先日、“大人の休日倶楽部カード”を保有している人に届く冊子(2022年7月号)が届いたのでした。今回の特集記事はあの「いのちの停車場」の作者・医師の南杏子さんでした。表紙も彼女の写真なのです。
だけど、今回はこちらの話題ではなく、冒頭のコラム「森永卓郎の人生100年時代のマネー知識」なのです。
自分も年金をもらう年齢がこく一刻と近づいており、この話題には敏感になっている今日この頃です。年金はよく知られているとおり、65歳が一応の起点で、
現行制度では、「繰り下げ受給」をした場合には年金受給額が1ヵ月あたり0.7%増額し、70歳まで繰り下げると最大で42%増額する(0.7%×60ヵ月=42%)。
一方、「繰り上げ受給」をすると年金受給額は1ヵ月あたり0.5%減額し、60歳まで繰り上げると最大で30%減額する(0.5%×60ヵ月)。

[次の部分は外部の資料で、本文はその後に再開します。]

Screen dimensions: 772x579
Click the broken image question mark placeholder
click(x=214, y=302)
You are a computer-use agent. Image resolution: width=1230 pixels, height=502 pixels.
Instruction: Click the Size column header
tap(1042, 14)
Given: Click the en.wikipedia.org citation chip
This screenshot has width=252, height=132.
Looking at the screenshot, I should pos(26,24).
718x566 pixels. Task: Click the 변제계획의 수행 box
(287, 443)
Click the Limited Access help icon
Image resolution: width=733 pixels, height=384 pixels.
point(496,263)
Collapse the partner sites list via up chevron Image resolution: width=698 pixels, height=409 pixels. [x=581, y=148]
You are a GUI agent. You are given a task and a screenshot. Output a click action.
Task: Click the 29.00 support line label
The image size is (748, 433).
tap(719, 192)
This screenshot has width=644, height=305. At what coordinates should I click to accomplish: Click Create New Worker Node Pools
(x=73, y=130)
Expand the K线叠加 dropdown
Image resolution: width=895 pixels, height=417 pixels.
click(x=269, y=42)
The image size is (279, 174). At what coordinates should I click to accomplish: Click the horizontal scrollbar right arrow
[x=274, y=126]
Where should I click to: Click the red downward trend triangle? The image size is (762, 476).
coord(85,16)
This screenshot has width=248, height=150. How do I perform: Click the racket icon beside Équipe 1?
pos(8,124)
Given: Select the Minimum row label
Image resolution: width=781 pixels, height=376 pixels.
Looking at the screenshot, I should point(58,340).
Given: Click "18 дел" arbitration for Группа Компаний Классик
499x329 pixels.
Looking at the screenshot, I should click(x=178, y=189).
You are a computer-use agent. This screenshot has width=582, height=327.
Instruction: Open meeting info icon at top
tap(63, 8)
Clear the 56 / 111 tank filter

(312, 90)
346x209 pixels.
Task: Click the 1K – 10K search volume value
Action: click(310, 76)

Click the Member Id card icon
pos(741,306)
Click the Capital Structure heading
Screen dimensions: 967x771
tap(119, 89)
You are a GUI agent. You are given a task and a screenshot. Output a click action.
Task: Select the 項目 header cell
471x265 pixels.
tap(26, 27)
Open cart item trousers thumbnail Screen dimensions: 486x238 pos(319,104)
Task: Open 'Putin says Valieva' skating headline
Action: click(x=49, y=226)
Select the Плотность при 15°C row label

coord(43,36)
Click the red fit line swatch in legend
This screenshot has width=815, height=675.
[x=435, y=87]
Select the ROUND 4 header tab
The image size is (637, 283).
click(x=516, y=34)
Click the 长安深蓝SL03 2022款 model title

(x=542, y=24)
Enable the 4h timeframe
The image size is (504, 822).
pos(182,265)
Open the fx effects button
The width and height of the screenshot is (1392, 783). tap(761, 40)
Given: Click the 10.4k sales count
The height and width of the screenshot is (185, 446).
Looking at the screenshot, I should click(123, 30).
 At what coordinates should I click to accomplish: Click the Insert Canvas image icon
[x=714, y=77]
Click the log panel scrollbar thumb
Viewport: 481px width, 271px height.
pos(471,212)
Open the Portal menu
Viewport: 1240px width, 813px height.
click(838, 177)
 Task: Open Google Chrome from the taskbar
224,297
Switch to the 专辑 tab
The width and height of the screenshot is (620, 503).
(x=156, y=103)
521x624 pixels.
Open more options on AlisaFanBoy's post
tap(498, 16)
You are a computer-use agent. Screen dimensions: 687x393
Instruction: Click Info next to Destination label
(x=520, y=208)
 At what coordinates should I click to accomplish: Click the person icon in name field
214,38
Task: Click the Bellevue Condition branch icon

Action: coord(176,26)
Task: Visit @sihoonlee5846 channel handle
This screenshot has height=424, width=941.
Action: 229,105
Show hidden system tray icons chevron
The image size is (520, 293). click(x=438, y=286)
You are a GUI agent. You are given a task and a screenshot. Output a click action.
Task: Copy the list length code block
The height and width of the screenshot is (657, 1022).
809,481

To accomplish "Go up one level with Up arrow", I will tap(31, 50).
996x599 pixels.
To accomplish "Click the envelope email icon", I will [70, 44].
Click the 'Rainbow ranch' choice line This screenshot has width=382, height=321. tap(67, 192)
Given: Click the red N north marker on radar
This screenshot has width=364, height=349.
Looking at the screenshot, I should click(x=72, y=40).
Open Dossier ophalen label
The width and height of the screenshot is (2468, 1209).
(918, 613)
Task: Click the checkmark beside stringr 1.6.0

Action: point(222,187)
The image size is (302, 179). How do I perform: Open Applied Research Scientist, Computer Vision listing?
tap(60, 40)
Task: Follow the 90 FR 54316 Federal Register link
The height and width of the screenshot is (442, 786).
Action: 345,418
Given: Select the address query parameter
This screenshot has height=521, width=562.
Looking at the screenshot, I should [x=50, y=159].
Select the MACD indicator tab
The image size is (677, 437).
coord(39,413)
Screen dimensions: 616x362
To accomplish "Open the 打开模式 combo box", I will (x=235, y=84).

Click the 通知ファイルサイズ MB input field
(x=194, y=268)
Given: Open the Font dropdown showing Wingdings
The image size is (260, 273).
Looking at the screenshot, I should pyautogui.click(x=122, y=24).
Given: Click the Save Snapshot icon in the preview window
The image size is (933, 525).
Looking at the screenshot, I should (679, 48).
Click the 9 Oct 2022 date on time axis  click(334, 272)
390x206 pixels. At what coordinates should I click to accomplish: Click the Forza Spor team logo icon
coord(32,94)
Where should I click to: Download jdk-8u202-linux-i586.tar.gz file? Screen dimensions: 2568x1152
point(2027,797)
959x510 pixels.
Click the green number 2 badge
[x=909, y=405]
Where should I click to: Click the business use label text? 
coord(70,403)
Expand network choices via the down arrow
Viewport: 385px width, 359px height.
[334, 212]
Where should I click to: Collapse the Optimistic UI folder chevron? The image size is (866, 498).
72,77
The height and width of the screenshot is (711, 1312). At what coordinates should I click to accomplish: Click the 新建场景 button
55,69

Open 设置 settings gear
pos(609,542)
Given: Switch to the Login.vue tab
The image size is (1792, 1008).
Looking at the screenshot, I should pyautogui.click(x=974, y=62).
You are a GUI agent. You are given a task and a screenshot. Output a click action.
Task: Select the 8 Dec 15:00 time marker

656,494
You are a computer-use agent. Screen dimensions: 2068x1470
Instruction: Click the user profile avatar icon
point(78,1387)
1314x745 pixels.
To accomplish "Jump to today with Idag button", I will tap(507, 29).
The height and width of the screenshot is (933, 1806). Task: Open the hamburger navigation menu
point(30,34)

上記については比較的よく知られている話しですね。というわけで、巷でよく言われるのが、なるべく受給を繰り下げる方がよいよ、ということです。
だけど、経済評論家の森永卓郎さんはは真逆のことをこのエッセイで言っているのです。
年金をまだ受給していない方は、受給開始年齢をよく検討してみてください。今年4月から年金の受給開始年齢を75歳まで繰り下げられるようになりました。65歳受給開始と比べて、70歳開始だと42%、75歳なら84%も月の年金受給が増えるので、一見おトクに感じます。
しかし、
- 65歳から月額15万円の年金を受給する場合、税金と社会保険料負担は月5,800円ですが、
- 75歳から84%増の月27.6万円を受け取ると、負担は月額3.6万円
に跳ね上がります。
日本人女性の平均寿命は87.74歳ですが、その時点でも、年金の手取り収入は65歳受給開始と比べて、総額で約370万円も少なくなってしまうのです。
というわけで、ここからはあくまで森永氏の提案です。
私は年金の繰り上げ受給をおすすめします。
受け取る年金金額を減らして「住民税非課税世帯」を狙うのです。この恩恵は大きく、所得税は免除され、社会保険料や医療費などの負担が小さくなります。しかも消費税増税時は臨時福祉給付金やプレミアム付商品券の支給・販売の対象になったり、コロナ禍では特別貸付の償還が免除になったりと、国や自治体からのスポット的な支援もたびたびあります。
住民税非課税世帯の要件は収入や年齢、家族構成、住んでいる自治体によって変わります。65歳以上で扶養家族がいる場合、ハードルは大きく下がりますのでお住まいの自治体に問い合わせてみるのもよいでしょう。
また、足りない部分を働いて補うという手段もあります。月に一人約5万4000円の給与収入なら、所得税や住民税はかかりません。ほどほどに働くのであれば、体にも心にも健康的かもしれません。いずれにしても定年後の人生は長いので、「無理せずのんびり」が肝心です。
確かに、巷の説の逆説、繰り上げ受給(減額覚悟で早くから年金をもらう)をあえて選択するという、目からウロコの説です。森永氏の言う、「住民税非課税世帯」を狙うのは結構ハードルは高いですが、なるべく年金を広くうすくもらって、所得税や社会保険料の負担を少なくするというのは納得できます。当に逆転の発想ですね。
まさに“人の行く裏に道あり花の山”です。
会社をやめてからの国民健康保険の負担の重さはどのシニアも実感することと思います。この保険料の算式は収入(年金収入も含む)によって確かに負担額も大きく違ってきます。
自分的にはこの森永氏の意見も参考にしながら決めようかな。そうすると、一番中庸な一番一般的な65歳から減額も割増もなくもらうのが無難かなと思う今日この頃です。